Nirvana Bêbado


Ultimamente não tenho bebido muito (efeito colateral do casamento), mas só consigo escrever poemas de fossa intelectual, dignos daquele porre enjoativo que se toma quando a patroa te deu uma reinada porque tu colocaste o cachorro na lixeira e o lixo na casinha do cachorro.

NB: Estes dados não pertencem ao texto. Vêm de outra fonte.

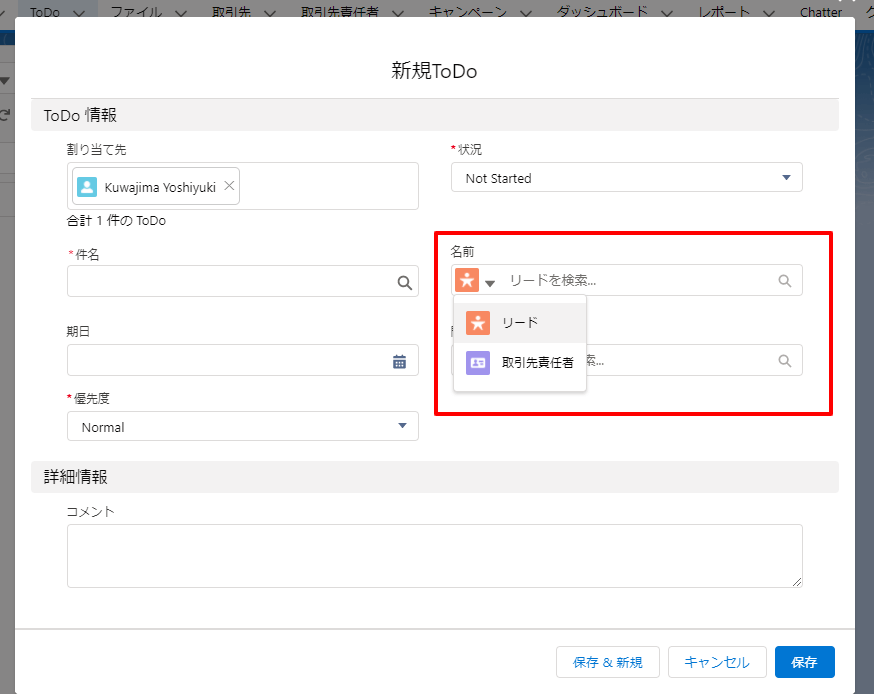This screenshot has width=874, height=694.
Task: Open the ダッシュボード tab in navigation bar
Action: (x=602, y=12)

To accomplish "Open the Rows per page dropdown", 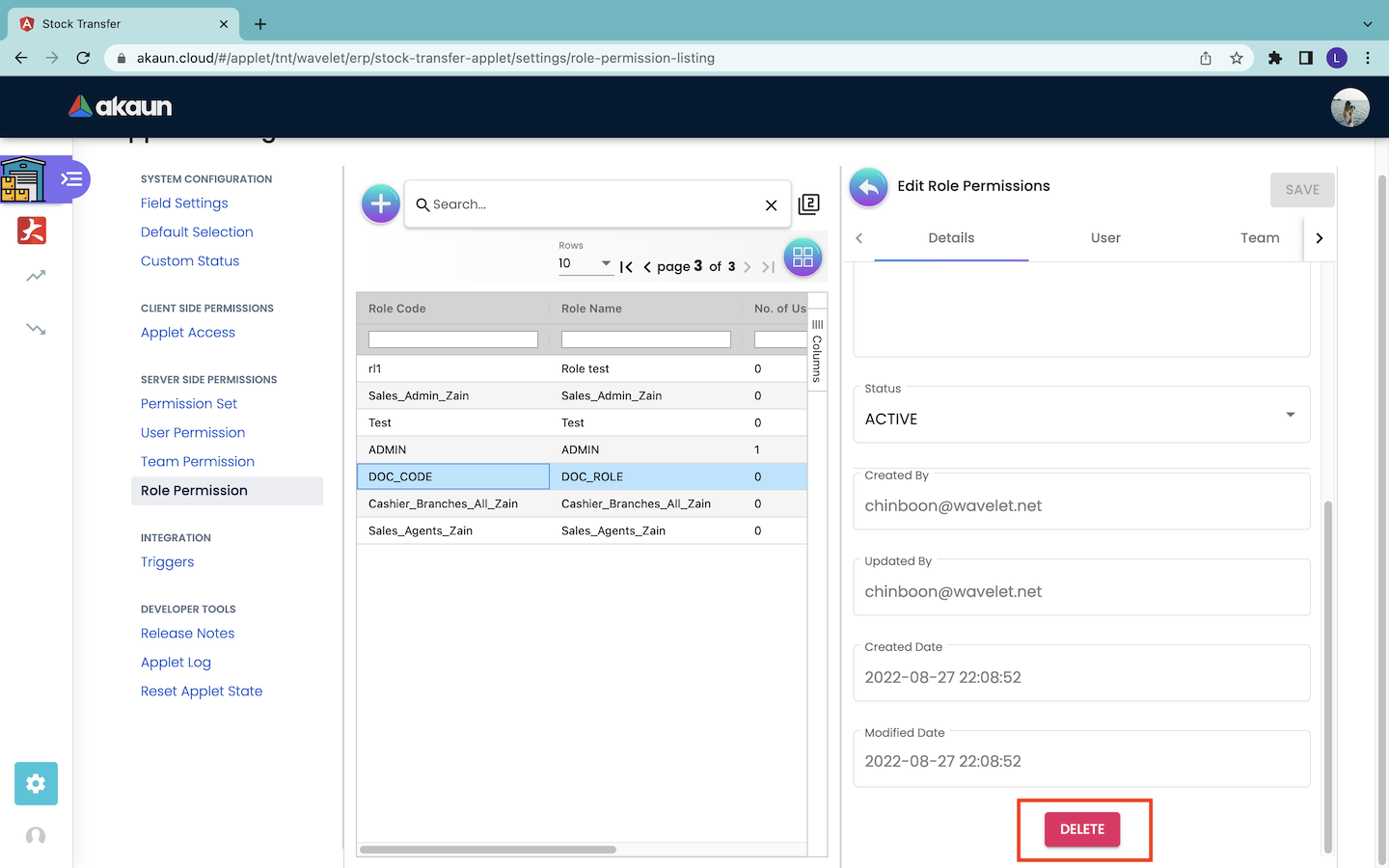I will coord(585,263).
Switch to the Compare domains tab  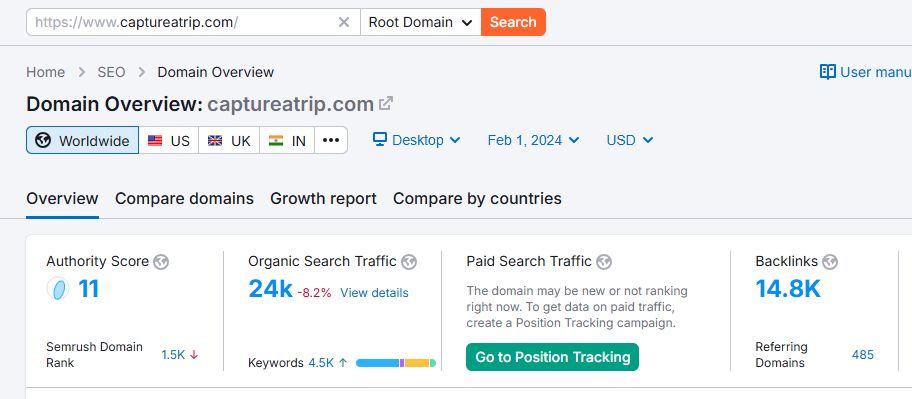pyautogui.click(x=184, y=199)
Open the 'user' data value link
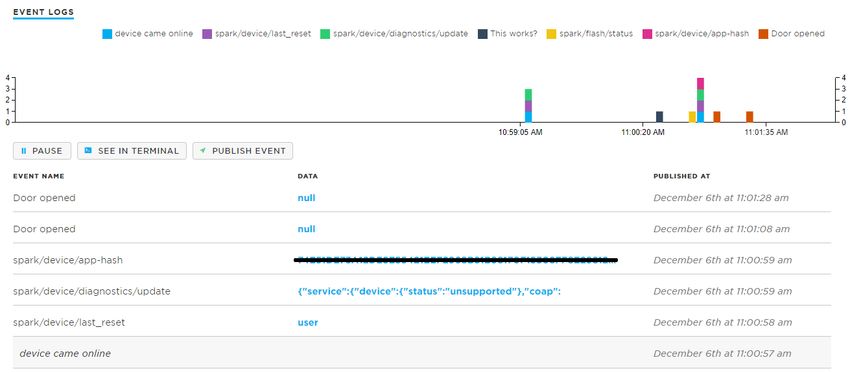This screenshot has height=373, width=850. pos(308,323)
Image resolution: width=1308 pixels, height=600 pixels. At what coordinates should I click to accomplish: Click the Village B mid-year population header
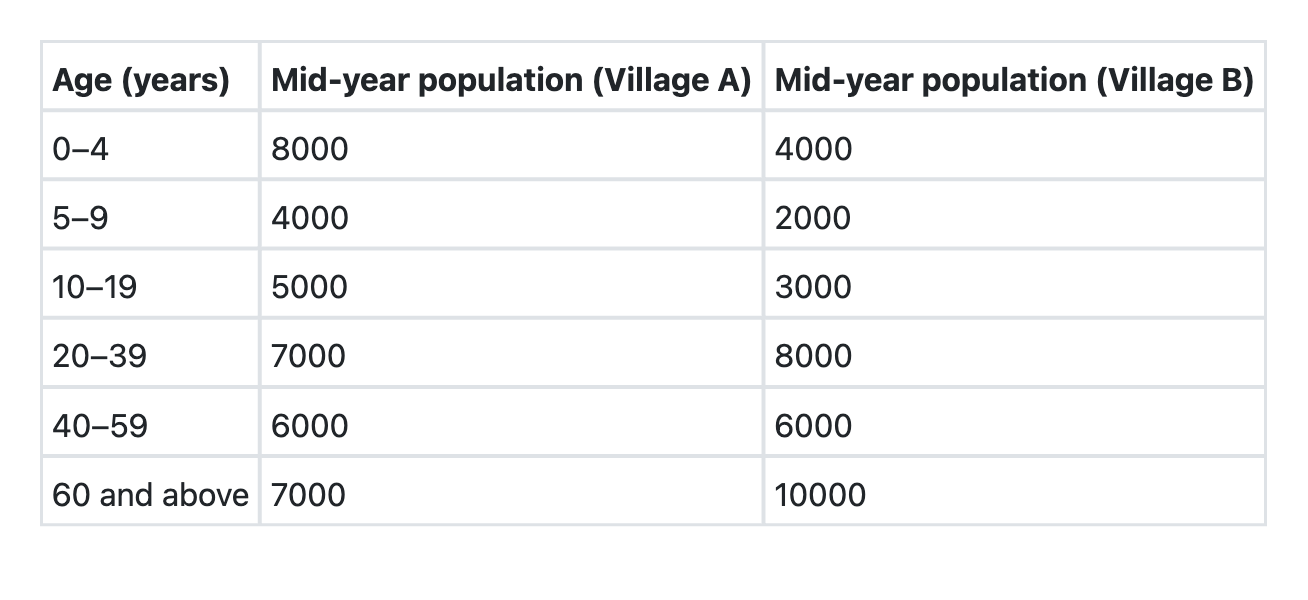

Hoje à noitinha, indo à loja de conveniência do posto de gasolina mais próximo comprar cigarro para a “patroa” se intoxicar um pouco mais com a fumacinha sem graça (já que não tem o bom de gosto de se envenenar com aquele goró do bom), bateu-me às guampas o poeminha que segue, que, com exceção do 2.º, 4.º e 5.º versos da última estrofe, foram integralmente compostos na caminhada de cinco minutos:

Nirvana Bêbado


Quero sentar à mesa do buteco,
Viajar na embriaguez boêmia.

Com meu compadre as mais banais
Fofocas quotidianas da esquina
E os eternos planos da revolução
Discutir na madrugada a dentro,

Cantando, entusiasmados, as putinhas
De pouco preço e esperteza imensa.

Quero filosofar nas ondas suaves
E cambaleantes do vinho até o sol nascer,
E entrever, em meio ao porre pândego,
Uma experiência de unidade absoluta
Com o todo que nos cerca.

Quero viver, na noite estrelada,
A brisa úmida esfriando o fogo bêbado,
Um êxtase estático em canto escuro da calçada

E penetrar, embalado nos vapores
Da uva sacra fermentada,
Na irmandade com o espírito do mundo!